Dr Oudom Phongkhampheng, Research Manager FishTech Project, National University of Laos In 2007, the National University of Laos in collaboration with Australian research and funding partners, started a research programe to develop fishway design criteria based on Mekong floodplain fish species swimming abilities and behavior. The work initially focused on low-head irrigation and floodgate structures and was based on short-sections of fishway models tested in the field. This led to the construction of a full-scale fishway at Pak Peung in 2010, which was assessed and found to be suitable for use on floodplains in Lao PDR. Further work on downstream passage, passage at high dams and assessment of the benefits of providing fish passage continued through to 2018. Since 2018 to the present, the work of the research team has concentrated on broadening stakeholder involvement, developing fishway design processes and building demonstrations fishways to promote local uptake. The project has been very successful, with orgainsation such as the World Bank, Asian Development Bank, Governments of Aistralia, the Netherlands and Japan funding fishways demonstration sites, along with the expansion of the work into Cambodia, Vietnam, Thailand, Myanmar and Indonesia.

Daniel Deng

Title: Advancements in Sensor Technology for Assessing Hydropower Structures and Predicting Fish Injuries: Enhancing Fish Monitoring and Behavior Understanding Abstract:I will present recent advancements in sensor technology for characterizing the physical conditions of hydropower structures and predicting fish injuries in a cost-effective manner.

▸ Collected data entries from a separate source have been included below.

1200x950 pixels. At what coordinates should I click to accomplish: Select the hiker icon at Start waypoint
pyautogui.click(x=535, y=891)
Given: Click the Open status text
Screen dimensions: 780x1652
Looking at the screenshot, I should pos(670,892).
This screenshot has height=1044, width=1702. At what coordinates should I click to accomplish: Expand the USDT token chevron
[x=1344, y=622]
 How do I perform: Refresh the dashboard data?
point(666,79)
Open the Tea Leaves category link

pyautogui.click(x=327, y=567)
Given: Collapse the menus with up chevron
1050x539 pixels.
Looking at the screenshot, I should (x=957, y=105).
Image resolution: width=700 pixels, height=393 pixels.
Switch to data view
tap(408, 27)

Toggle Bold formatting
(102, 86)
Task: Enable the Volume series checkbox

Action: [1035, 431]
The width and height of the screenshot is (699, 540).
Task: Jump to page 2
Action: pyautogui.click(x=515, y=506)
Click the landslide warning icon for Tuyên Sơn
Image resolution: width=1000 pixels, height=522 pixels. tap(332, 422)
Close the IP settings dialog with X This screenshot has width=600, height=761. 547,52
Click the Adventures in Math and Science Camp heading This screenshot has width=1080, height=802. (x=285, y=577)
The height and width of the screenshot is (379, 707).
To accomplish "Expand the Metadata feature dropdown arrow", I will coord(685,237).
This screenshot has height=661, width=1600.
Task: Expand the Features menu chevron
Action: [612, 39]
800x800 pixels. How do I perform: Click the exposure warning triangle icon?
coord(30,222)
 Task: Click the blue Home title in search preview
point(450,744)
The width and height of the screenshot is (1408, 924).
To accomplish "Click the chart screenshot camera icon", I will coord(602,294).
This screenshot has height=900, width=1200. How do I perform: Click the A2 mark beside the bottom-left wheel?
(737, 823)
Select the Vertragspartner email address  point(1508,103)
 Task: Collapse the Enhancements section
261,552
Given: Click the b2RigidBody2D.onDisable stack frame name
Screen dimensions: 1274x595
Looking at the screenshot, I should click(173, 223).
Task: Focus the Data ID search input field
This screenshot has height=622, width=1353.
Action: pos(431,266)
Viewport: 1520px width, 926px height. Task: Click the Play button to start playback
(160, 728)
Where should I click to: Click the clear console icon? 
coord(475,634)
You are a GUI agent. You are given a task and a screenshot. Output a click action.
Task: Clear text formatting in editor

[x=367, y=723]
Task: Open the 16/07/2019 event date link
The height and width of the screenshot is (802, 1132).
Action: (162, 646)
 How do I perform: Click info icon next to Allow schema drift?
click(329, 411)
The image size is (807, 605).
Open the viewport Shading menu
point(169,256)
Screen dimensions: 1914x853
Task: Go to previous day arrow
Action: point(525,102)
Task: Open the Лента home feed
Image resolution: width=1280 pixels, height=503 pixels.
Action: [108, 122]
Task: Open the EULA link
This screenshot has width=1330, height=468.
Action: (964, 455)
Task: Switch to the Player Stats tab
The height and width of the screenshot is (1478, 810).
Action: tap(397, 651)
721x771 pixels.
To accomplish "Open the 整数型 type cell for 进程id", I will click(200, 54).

Additionally, I will discuss techniques for improving fish movement and health monitoring in aquatic environments. By integrating fish behavior with physical measurements of hydropower structures and studying fish species and life stages that have never been studied before, we can enhance our understanding of fish migration, behavior, habitat use, fishway effectiveness, and survival at hydropower facilities. These insights can lead to better-informed management decisions for both existing and new hydropower structures, facilitating designs that minimize environmental impacts.